(Entries taken from a collection)
⁂
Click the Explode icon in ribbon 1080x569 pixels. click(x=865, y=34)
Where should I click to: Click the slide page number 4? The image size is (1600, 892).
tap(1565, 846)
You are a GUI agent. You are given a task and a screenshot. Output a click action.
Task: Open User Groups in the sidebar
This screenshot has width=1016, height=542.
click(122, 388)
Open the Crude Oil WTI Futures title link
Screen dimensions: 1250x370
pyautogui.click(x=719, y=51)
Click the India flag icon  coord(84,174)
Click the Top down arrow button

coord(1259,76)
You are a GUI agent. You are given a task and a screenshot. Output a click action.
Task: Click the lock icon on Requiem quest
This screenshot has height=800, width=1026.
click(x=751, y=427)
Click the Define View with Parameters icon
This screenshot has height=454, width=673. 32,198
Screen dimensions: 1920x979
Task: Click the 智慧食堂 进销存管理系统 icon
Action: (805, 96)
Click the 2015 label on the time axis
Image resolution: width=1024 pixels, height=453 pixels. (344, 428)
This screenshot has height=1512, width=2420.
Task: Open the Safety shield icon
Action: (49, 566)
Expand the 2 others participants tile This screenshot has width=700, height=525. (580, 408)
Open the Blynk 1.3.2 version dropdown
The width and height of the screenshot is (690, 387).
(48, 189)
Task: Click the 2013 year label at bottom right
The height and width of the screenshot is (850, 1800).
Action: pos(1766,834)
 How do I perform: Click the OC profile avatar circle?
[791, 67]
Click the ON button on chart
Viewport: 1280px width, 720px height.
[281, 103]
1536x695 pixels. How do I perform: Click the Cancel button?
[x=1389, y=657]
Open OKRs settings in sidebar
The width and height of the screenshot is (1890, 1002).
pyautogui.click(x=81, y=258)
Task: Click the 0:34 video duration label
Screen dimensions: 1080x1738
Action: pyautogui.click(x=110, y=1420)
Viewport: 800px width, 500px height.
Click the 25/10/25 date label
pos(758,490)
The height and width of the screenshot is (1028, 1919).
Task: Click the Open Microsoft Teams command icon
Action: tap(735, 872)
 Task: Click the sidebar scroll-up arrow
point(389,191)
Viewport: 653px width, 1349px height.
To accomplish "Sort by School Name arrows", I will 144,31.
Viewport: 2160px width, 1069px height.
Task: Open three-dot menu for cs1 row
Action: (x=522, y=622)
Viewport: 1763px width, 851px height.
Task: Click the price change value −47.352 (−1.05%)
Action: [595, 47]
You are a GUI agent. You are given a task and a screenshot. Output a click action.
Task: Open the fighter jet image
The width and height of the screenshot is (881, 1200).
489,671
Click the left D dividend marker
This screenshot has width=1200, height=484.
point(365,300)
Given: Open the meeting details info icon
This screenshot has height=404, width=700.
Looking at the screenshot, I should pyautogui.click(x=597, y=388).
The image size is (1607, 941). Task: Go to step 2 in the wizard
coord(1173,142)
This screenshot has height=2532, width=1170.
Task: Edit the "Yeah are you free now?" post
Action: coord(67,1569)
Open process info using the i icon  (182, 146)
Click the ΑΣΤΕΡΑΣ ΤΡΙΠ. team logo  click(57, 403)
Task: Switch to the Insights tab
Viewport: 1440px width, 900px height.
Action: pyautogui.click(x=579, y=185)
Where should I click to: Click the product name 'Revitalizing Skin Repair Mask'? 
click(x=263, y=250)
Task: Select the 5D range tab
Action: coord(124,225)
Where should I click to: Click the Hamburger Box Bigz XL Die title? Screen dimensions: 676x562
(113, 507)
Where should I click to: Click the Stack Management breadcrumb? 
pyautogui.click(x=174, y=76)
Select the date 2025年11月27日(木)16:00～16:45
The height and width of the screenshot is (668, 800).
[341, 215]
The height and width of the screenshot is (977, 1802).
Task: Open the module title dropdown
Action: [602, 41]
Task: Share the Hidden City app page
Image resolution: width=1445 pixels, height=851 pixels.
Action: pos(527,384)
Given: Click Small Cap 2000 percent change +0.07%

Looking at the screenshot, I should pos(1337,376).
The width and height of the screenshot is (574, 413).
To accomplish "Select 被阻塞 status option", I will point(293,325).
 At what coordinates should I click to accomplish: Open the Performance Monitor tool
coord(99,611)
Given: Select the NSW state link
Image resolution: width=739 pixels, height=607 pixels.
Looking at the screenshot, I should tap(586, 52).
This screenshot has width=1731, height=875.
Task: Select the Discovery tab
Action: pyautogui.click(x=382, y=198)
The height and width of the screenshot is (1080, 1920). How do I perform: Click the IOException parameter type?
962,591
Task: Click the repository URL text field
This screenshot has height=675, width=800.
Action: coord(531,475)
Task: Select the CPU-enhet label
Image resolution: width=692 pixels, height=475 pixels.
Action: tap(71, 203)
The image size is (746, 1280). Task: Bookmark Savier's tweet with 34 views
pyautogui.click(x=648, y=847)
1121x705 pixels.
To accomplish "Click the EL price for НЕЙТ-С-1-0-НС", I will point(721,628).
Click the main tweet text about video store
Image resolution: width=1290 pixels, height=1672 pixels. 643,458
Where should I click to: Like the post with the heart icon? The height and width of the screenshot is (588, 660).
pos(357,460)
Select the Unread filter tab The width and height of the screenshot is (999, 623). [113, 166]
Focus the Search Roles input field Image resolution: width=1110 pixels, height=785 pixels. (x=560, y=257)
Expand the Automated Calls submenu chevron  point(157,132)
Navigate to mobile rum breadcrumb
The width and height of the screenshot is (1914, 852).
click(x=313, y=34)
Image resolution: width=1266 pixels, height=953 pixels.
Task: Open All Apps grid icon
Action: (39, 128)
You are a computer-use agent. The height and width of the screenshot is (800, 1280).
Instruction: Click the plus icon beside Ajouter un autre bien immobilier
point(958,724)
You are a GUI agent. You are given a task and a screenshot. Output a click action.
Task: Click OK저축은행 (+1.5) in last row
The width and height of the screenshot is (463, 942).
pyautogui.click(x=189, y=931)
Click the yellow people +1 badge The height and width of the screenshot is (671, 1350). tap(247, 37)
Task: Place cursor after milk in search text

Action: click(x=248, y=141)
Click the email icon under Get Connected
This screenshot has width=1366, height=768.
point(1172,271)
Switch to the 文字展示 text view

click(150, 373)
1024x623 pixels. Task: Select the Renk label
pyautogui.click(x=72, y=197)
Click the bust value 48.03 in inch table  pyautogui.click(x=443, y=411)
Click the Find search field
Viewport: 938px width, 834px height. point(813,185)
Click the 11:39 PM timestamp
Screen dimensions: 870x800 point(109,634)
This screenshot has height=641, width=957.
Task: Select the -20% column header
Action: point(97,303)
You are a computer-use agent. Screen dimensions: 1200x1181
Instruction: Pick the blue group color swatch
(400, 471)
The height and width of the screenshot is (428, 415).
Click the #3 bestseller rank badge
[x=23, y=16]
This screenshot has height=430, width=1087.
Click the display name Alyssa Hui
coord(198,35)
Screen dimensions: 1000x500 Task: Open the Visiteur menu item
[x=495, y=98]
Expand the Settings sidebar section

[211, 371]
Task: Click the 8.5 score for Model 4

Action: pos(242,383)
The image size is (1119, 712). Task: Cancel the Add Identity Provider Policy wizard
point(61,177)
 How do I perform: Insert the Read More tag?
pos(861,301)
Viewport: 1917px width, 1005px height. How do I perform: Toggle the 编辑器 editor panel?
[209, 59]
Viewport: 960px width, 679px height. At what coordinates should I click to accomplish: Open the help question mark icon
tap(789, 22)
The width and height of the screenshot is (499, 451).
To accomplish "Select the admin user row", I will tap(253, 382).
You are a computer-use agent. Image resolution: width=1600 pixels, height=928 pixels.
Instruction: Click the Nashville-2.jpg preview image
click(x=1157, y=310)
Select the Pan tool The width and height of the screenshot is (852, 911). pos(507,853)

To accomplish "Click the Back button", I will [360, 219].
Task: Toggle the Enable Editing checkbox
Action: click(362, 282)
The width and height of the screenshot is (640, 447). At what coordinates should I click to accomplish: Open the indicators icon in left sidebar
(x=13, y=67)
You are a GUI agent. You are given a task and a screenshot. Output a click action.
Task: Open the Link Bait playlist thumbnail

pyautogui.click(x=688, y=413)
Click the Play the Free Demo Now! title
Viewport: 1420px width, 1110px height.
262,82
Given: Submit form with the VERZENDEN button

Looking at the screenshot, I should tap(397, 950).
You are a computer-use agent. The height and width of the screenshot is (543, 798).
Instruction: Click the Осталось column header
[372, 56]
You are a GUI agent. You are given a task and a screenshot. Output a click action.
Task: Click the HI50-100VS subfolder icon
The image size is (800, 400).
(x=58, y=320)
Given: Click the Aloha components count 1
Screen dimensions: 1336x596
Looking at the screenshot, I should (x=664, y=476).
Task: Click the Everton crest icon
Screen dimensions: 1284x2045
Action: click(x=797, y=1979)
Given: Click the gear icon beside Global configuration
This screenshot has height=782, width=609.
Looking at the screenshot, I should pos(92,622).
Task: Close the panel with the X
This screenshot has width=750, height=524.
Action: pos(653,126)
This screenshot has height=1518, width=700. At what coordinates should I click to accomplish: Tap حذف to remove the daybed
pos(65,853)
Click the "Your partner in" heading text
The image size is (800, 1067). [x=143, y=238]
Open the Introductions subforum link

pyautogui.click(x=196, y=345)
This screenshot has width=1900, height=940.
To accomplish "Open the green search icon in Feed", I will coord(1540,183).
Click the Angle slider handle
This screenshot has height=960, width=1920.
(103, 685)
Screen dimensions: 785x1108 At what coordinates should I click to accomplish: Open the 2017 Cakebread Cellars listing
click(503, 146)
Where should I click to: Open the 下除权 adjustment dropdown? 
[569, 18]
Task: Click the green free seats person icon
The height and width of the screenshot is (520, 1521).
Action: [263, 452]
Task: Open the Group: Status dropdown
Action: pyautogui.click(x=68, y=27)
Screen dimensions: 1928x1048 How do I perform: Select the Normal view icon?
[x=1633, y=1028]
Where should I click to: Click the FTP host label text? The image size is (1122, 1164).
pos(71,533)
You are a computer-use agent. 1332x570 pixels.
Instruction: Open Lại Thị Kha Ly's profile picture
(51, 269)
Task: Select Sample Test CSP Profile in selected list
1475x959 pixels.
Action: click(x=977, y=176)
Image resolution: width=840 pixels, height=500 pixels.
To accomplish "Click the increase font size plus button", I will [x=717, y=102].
⁂
# What you should do
Reproduce exactly every line that sits between the start of the entries and the line bearing "Viewport: 653px width, 1349px height.", counting both of those lines.

# Answer for the task
Click the Explode icon in ribbon 1080x569 pixels. click(x=865, y=34)
Where should I click to: Click the slide page number 4? The image size is (1600, 892).
tap(1565, 846)
You are a GUI agent. You are given a task and a screenshot. Output a click action.
Task: Open User Groups in the sidebar
This screenshot has width=1016, height=542.
click(122, 388)
Open the Crude Oil WTI Futures title link
Screen dimensions: 1250x370
pyautogui.click(x=719, y=51)
Click the India flag icon  coord(84,174)
Click the Top down arrow button

coord(1259,76)
You are a GUI agent. You are given a task and a screenshot. Output a click action.
Task: Click the lock icon on Requiem quest
This screenshot has height=800, width=1026.
click(x=751, y=427)
Click the Define View with Parameters icon
This screenshot has height=454, width=673. 32,198
Screen dimensions: 1920x979
Task: Click the 智慧食堂 进销存管理系统 icon
Action: (805, 96)
Click the 2015 label on the time axis
Image resolution: width=1024 pixels, height=453 pixels. (344, 428)
This screenshot has height=1512, width=2420.
Task: Open the Safety shield icon
Action: (49, 566)
Expand the 2 others participants tile This screenshot has width=700, height=525. (580, 408)
Open the Blynk 1.3.2 version dropdown
The width and height of the screenshot is (690, 387).
(48, 189)
Task: Click the 2013 year label at bottom right
The height and width of the screenshot is (850, 1800).
Action: pos(1766,834)
 How do I perform: Click the OC profile avatar circle?
[791, 67]
Click the ON button on chart
Viewport: 1280px width, 720px height.
[281, 103]
1536x695 pixels. How do I perform: Click the Cancel button?
[x=1389, y=657]
Open OKRs settings in sidebar
The width and height of the screenshot is (1890, 1002).
pyautogui.click(x=81, y=258)
Task: Click the 0:34 video duration label
Screen dimensions: 1080x1738
Action: pyautogui.click(x=110, y=1420)
Viewport: 800px width, 500px height.
Click the 25/10/25 date label
pos(758,490)
The height and width of the screenshot is (1028, 1919).
Task: Click the Open Microsoft Teams command icon
Action: tap(735, 872)
 Task: Click the sidebar scroll-up arrow
point(389,191)
Viewport: 653px width, 1349px height.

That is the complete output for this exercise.